En España es especialmente el hermetismo de una Jerarquía que no sabe vivir en el descampado de un cielo estrellado, sin ayudas y protecciones dictatoriales, incapaz de vivir en un país no confesional que se resiste a que le dominen la conciencia, la voluntad emprendedora y que quiere ejercer su participación en la construcción de sus leyes. Rouco, Munilla, Sánchez y toda la corte mitrada española quieren seguir imponiendo una ética que no corresponde al mensaje evangélico, que sólo se desprende de inercias disfrazadas de tradición.

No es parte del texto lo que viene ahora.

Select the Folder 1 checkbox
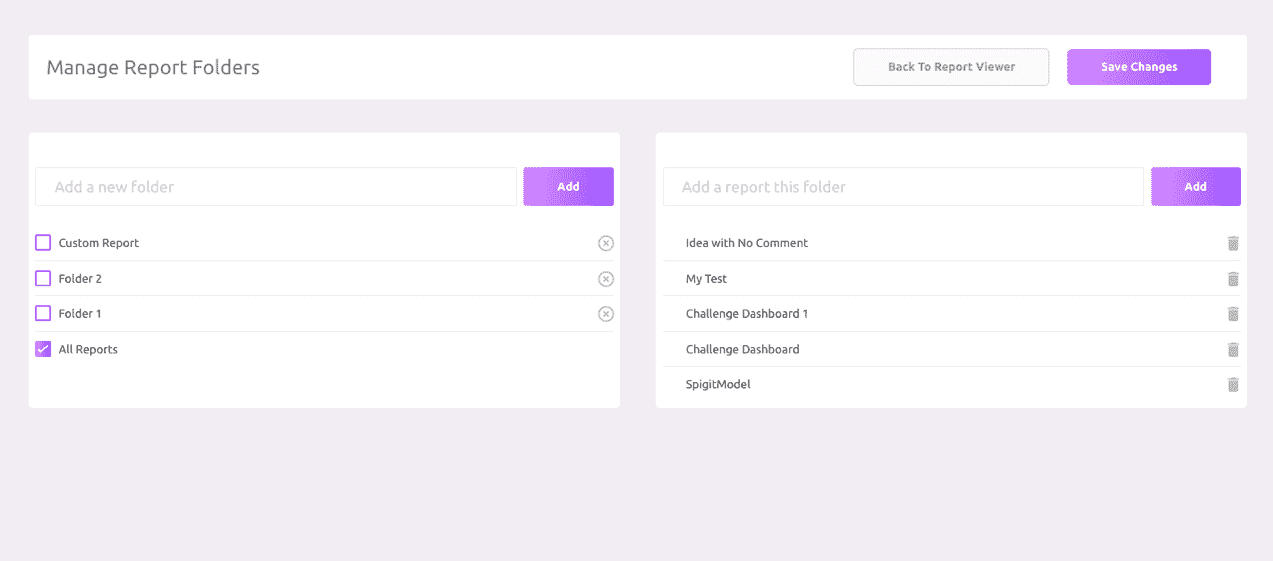This screenshot has width=1273, height=561. [43, 314]
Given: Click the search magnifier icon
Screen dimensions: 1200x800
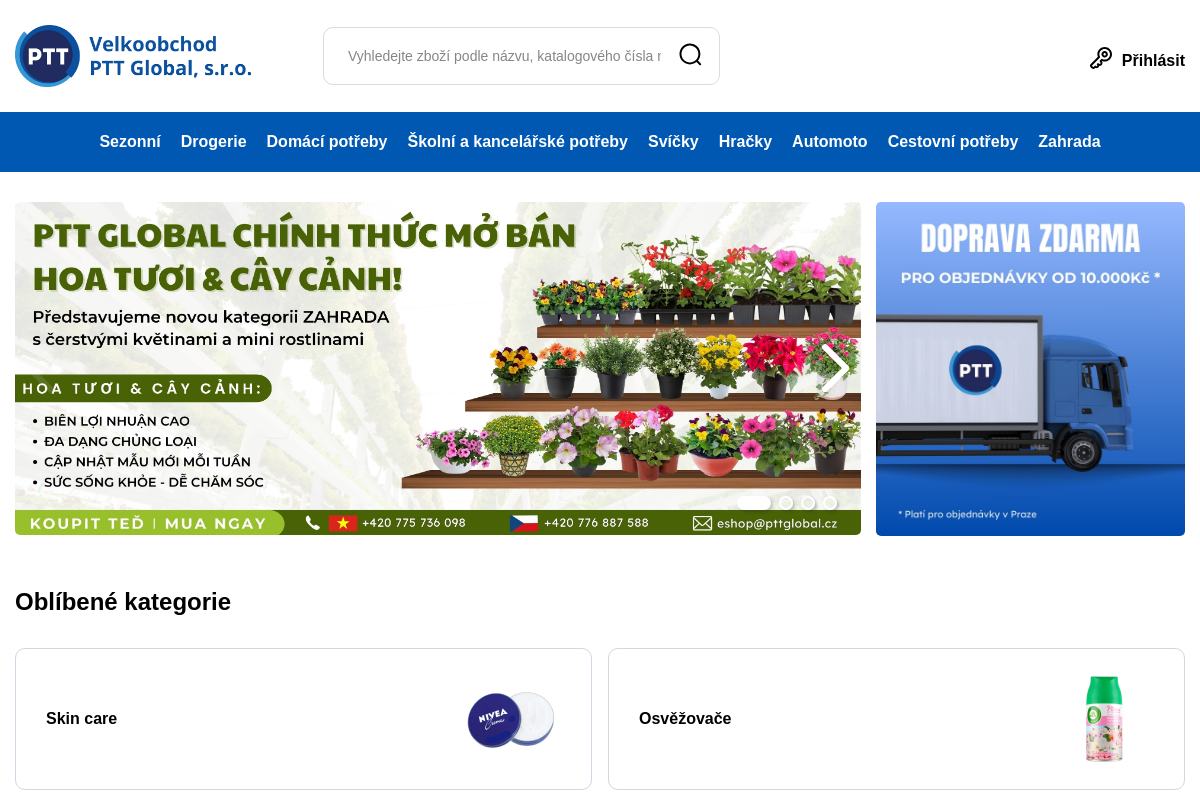Looking at the screenshot, I should 690,55.
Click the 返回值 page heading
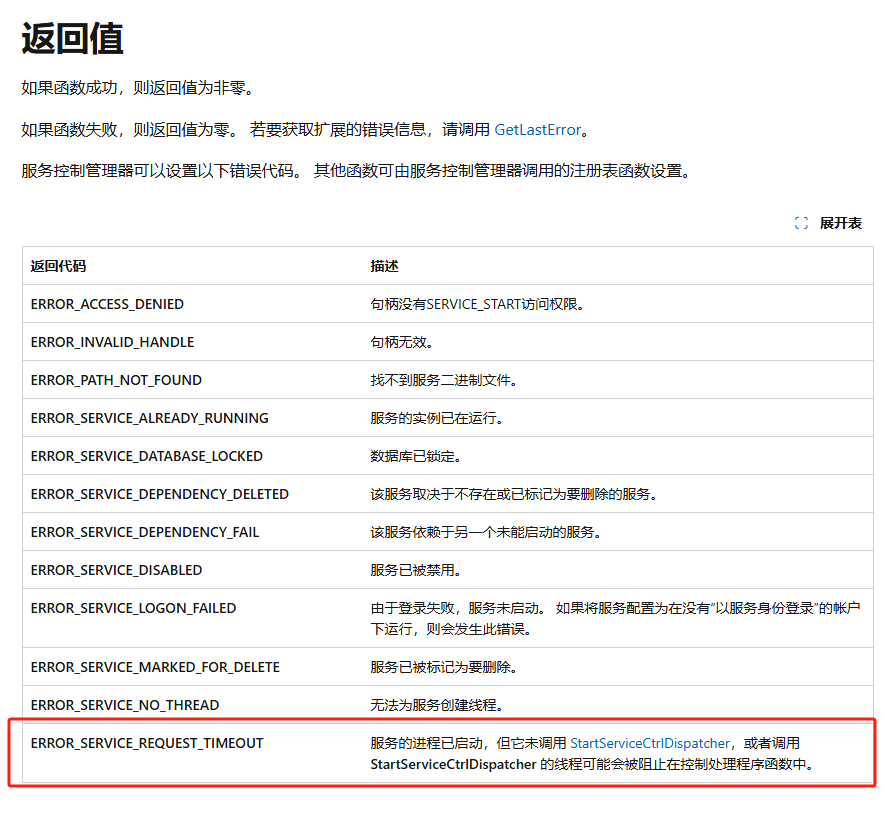884x814 pixels. tap(72, 40)
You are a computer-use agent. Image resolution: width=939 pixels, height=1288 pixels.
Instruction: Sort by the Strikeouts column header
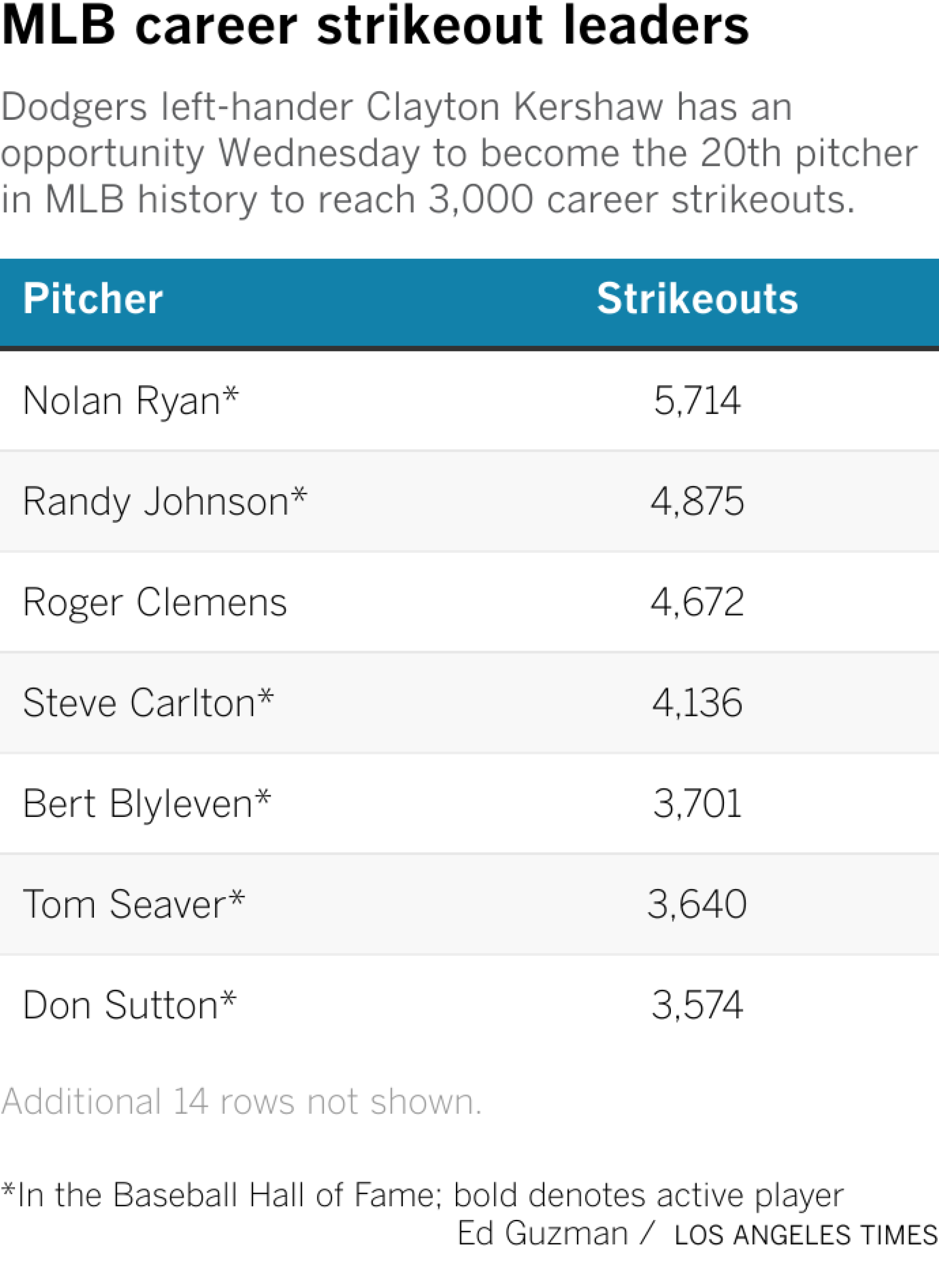pos(697,299)
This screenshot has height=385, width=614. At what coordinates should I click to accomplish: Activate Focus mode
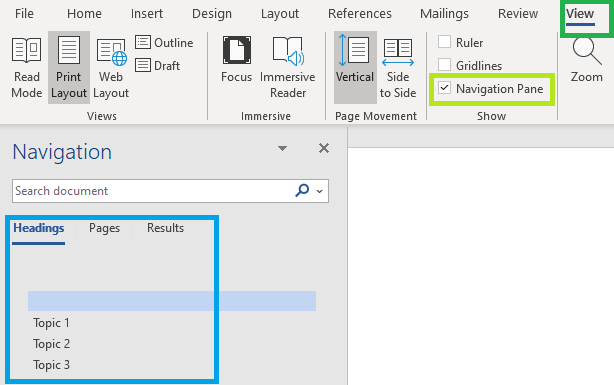[237, 60]
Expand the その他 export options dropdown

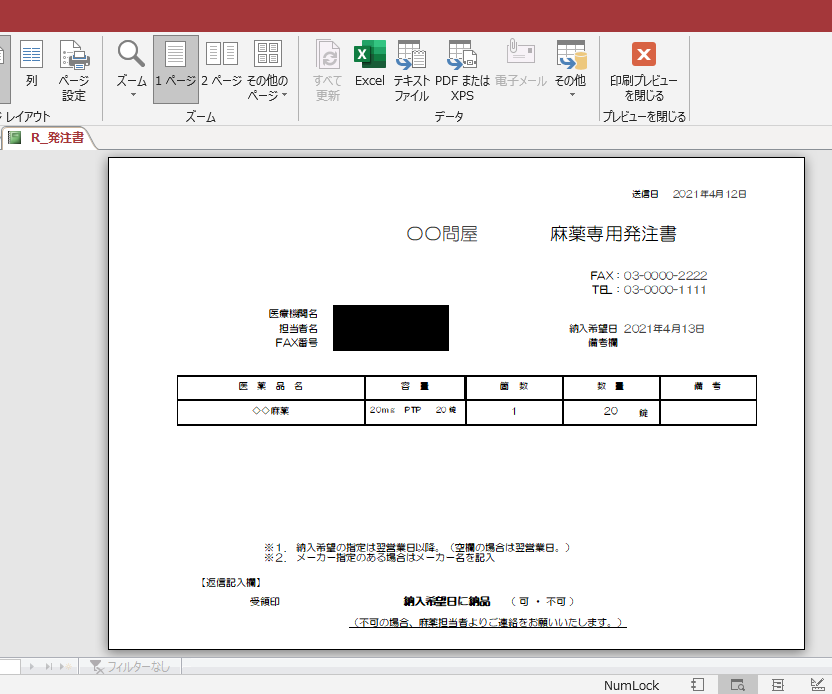[571, 95]
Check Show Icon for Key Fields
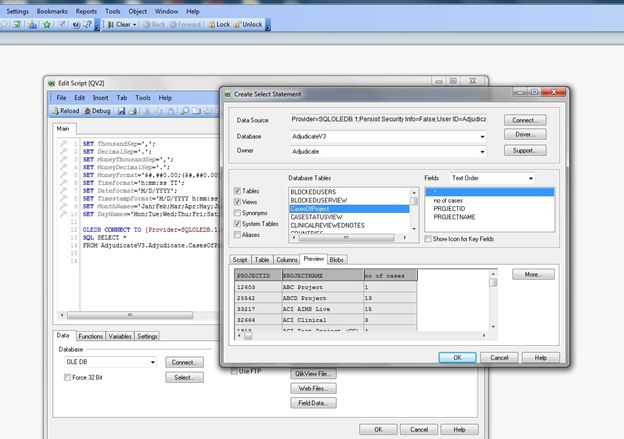The height and width of the screenshot is (439, 624). coord(429,239)
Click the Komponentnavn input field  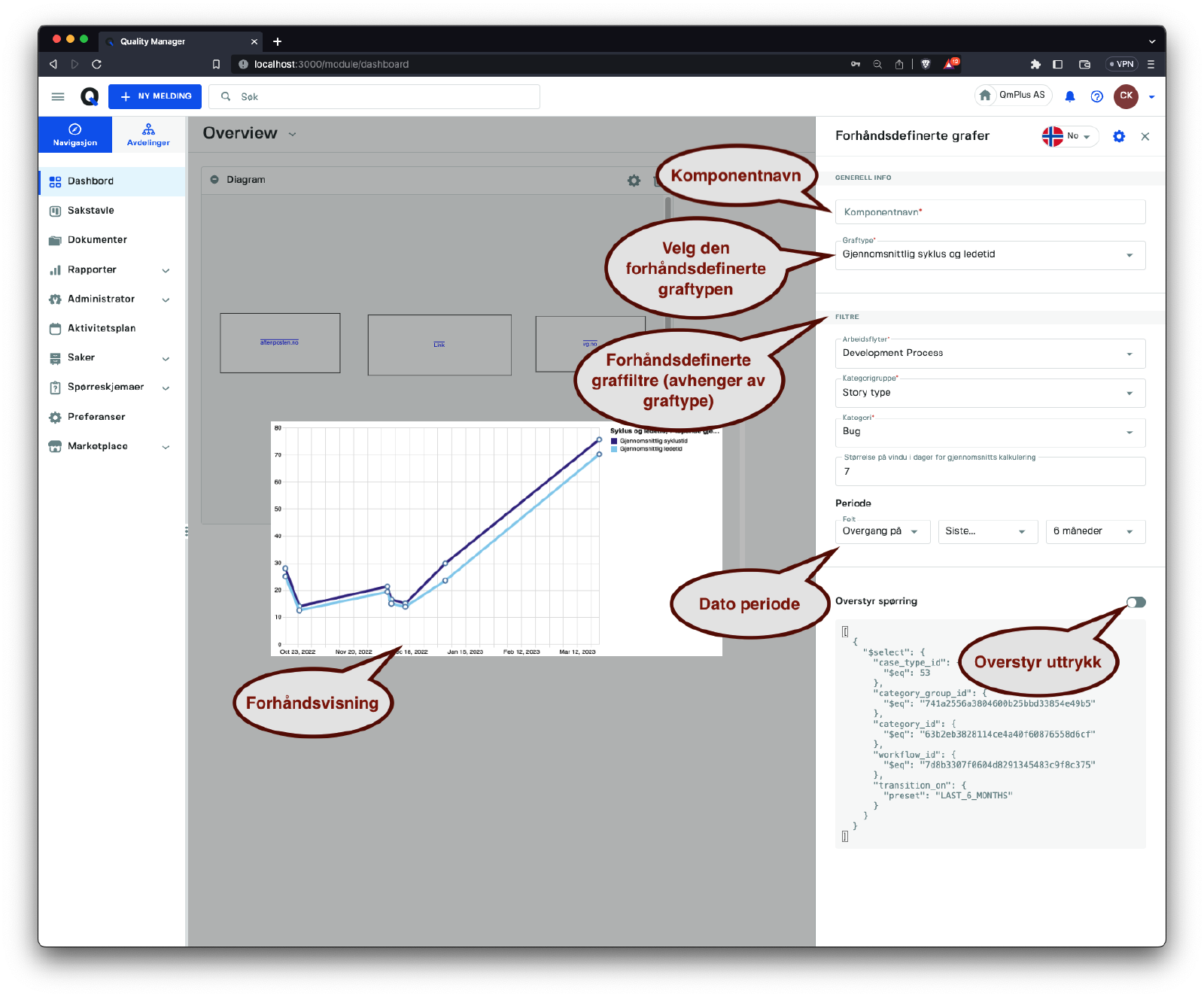point(990,212)
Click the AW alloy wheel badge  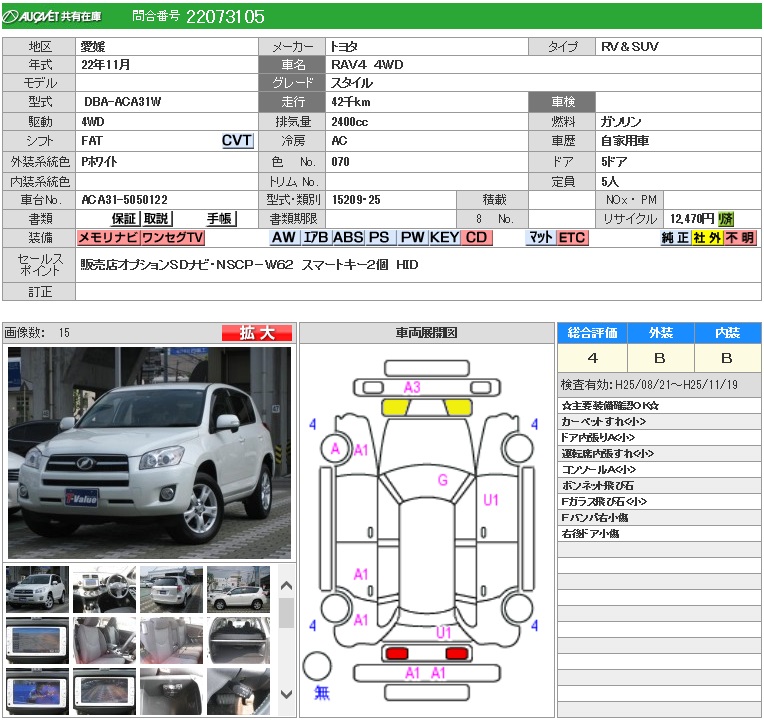click(284, 237)
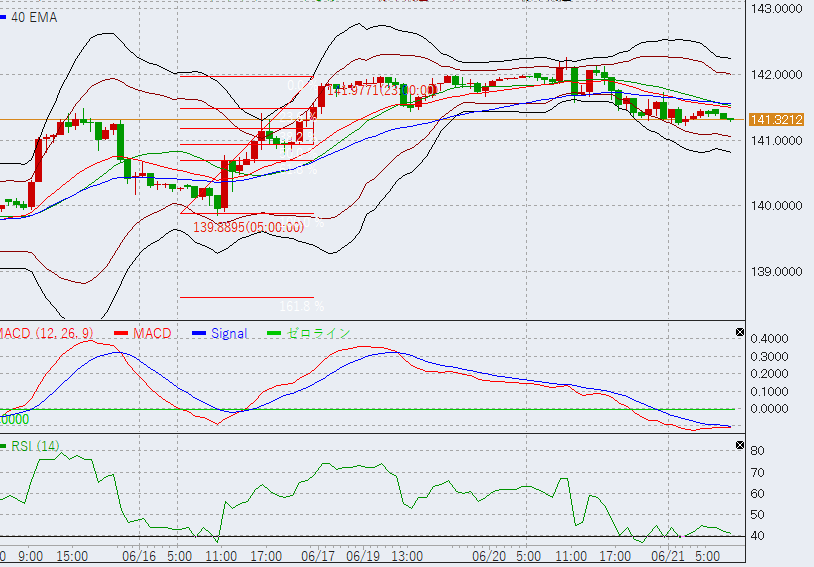Click the 0.4000 MACD axis value

point(770,339)
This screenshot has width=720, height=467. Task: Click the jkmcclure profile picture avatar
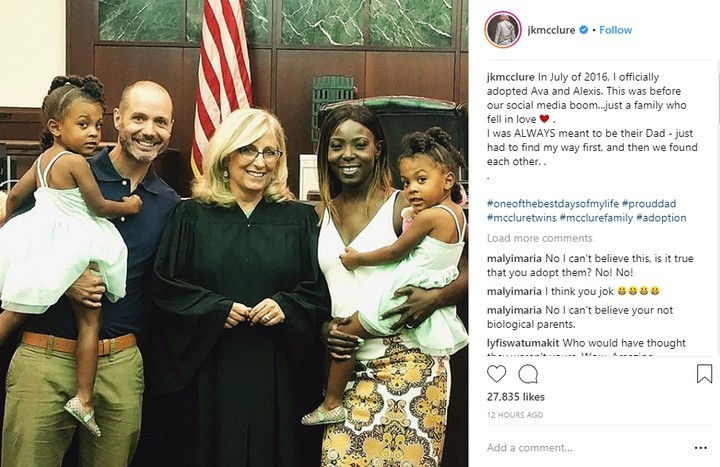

Y entonces estorban Marciano Vidal, Arregui, Pagola y todo aquel que tiene la humilde osadía de pensar y ahondar en la Palabra, de aceptar la provisionalidad como suelo inestable pero humanizante.
La Iglesia del silencio del siglo pasado se ha convertido por propia voluntad de traición en silencio de una Iglesia que ha arrinconado la Palabra para no sentirse interpelada por ella.